Gemini Live, a voice conversation AI that competes with ChatGPT Voice Mode, has been unveiled by Google. It provides multimodal capabilities and improved interaction.
Google is introducing Gemini Live, a voice conversation feature for its AI assistant Gemini, to compete with OpenAI’s new Advanced Voice Mode for ChatGPT. Gemini Live, introduced at the 2024 Made by Google event, is accessible to users of its advanced bundle.
OpenAI vs. Google: Gemini Live to Compete ChatGPT Voice Mode
The company has recently announced the launch of Gemini Live in a thread on X, intending to compete with OpenAI‘s recently released Advanced Voice Mode for ChatGPT.
The feature was introduced the 2024 event and is now accessible to Gemini Advanced users. The objective of the feature is to enhance the fluidity and flexibility of the interaction with AI, enabling users to interrupt, transition to another subject, or continue the conversation at any point, similar to a telephone conversation.
In multiple turns, the new speech engine generates coherent, emotionally intoning, and natural conversational flow, which Google claims is a distinctive feature. The AI can replicate the user’s speech in real-time, and the ten voices sound authentic.

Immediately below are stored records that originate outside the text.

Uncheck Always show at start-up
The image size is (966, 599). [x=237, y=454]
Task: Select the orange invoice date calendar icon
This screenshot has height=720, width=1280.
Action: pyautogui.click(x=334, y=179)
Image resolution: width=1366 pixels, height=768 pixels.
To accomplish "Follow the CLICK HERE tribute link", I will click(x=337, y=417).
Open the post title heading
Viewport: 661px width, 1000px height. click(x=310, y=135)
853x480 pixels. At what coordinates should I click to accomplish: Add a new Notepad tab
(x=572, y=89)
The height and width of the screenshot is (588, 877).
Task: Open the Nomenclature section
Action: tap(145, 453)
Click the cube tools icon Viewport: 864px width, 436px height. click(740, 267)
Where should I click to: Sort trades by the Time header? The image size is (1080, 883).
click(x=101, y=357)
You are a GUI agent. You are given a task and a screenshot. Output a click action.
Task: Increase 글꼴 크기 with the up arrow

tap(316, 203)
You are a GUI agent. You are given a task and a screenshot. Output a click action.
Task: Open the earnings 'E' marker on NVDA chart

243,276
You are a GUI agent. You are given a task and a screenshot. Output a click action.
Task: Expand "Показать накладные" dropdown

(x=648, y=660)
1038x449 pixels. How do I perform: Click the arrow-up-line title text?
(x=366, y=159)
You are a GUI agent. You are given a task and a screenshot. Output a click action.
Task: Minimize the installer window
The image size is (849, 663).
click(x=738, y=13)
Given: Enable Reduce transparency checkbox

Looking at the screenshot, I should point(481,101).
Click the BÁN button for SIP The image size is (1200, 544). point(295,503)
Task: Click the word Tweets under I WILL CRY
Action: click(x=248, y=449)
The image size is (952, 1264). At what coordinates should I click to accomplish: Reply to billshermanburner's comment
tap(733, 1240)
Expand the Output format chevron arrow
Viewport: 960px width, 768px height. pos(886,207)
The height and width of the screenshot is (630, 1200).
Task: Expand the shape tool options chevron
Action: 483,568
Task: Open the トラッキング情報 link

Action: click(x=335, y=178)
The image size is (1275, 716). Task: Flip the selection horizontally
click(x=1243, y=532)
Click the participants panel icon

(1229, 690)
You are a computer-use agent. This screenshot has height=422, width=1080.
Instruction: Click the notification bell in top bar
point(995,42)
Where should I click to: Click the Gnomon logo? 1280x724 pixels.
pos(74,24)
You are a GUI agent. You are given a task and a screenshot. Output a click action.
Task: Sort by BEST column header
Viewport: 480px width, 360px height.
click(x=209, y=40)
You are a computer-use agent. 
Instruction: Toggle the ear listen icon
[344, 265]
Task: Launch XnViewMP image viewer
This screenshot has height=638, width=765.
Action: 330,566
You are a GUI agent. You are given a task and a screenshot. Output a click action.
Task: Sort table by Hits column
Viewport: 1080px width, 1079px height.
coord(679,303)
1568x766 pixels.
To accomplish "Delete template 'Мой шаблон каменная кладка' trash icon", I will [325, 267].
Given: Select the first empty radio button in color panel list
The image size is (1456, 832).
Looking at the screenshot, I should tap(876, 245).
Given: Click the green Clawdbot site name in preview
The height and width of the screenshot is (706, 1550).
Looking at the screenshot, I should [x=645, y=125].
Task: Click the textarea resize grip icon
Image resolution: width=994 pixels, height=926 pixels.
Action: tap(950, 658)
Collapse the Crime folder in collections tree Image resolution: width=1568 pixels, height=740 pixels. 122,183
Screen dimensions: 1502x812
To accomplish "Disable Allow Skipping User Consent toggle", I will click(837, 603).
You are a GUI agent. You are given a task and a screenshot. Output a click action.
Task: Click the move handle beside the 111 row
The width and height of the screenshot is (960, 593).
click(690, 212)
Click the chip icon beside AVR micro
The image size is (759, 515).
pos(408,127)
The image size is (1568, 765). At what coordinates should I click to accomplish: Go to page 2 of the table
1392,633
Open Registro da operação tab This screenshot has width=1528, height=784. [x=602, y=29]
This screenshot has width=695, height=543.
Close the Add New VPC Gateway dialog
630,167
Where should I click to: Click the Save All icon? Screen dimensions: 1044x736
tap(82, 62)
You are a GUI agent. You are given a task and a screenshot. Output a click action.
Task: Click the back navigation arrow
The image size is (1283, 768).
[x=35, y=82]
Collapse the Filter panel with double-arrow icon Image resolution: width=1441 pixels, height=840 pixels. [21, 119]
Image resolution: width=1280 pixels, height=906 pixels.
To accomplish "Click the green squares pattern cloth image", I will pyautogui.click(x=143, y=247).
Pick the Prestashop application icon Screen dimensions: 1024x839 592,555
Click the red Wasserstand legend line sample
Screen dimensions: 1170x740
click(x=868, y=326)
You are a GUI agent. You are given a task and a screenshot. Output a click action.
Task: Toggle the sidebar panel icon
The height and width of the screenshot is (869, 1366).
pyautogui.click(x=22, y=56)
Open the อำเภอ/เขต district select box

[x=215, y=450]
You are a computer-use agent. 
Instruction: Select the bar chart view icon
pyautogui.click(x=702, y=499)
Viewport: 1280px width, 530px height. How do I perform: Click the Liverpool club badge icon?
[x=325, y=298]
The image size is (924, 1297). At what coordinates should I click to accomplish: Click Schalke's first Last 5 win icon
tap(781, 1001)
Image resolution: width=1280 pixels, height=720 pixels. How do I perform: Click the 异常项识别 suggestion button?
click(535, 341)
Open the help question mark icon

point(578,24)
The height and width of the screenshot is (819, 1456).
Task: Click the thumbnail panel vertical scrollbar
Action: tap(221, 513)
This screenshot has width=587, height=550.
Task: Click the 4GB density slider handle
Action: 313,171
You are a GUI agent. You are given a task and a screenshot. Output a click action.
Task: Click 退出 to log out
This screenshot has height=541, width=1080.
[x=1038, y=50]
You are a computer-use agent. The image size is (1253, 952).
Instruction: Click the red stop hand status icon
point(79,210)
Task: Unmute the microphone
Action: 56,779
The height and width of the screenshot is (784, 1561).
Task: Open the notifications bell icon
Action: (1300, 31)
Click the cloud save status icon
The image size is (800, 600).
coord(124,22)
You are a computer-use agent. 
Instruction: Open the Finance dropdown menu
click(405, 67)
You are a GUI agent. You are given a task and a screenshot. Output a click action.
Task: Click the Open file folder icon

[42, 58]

This hands-free mode can be activated in the background or even when the phone is locked, allowing the user to engage in other activities without disrupting the conversation.
Action to Improve AI Interaction
As a result, the Gemini 1.5 Pro and Gemini 1.5 Flash AI assistant models enable the conduct of lengthy and intricate conversations by employing a broader context window than the generative AI models. This allows Gemini Live to engage in more extensive conversations and store information more efficiently.
In addition to voice commands, the organization has verified that Gemini Live will incorporate multimodal input, initially demonstrated at Google I/O 2024, by the year’s conclusion. These capabilities will enable the AI to comprehend and respond to visual stimuli, such as images and videos, thereby increasing its adaptability. Currently, the update is exclusively available for Android devices and in English. However, additional languages and iOS devices are anticipated to be supported shortly.
The company also introduces supplementary features and integrations with its services as it implements the feature. New extensions for Google applications, including Calendar, Keep, Tasks, and YouTube Music, will be added to Gemini in the upcoming weeks. These enhancements will enable users to more effectively manage their schedules, set reminders, and create playlists by utilizing voice commands.
Moreover, shortly, Android users will be able to enable Gemini on top of any app using the power button or voice commands. This feature will enable users to interact with Gemini in other applications, pose questions, or generate content as simple as an image that can be easily integrated into the user’s work.
OpenAI Faces Obstacles in its Advanced Voice Mode
Despite being a novel concept, the Advanced Voice Mode for ChatGPT in the OpenAI Vs. Google’s battle has encountered some challenges during its limited alpha testing. The mode, which aims to provide a more natural discourse, has been criticized for causing users to become dependent on the AI due to the realistic voice interactions.
As a result, OpenAI recently released a safety concern that highlighted the potential for forming social relationships between users and AI, which could negatively affect interpersonal relationships.
Furthermore, the organization has been researching to enhance the software engineering capabilities of its AI models. To address these challenges, the organization has recently implemented a human-evaluated subset of the SWE-bench benchmark that more accurately assesses the ability of AI models to address real-world software issues. This action ensures that AI advancements are safe and practical in practical applications.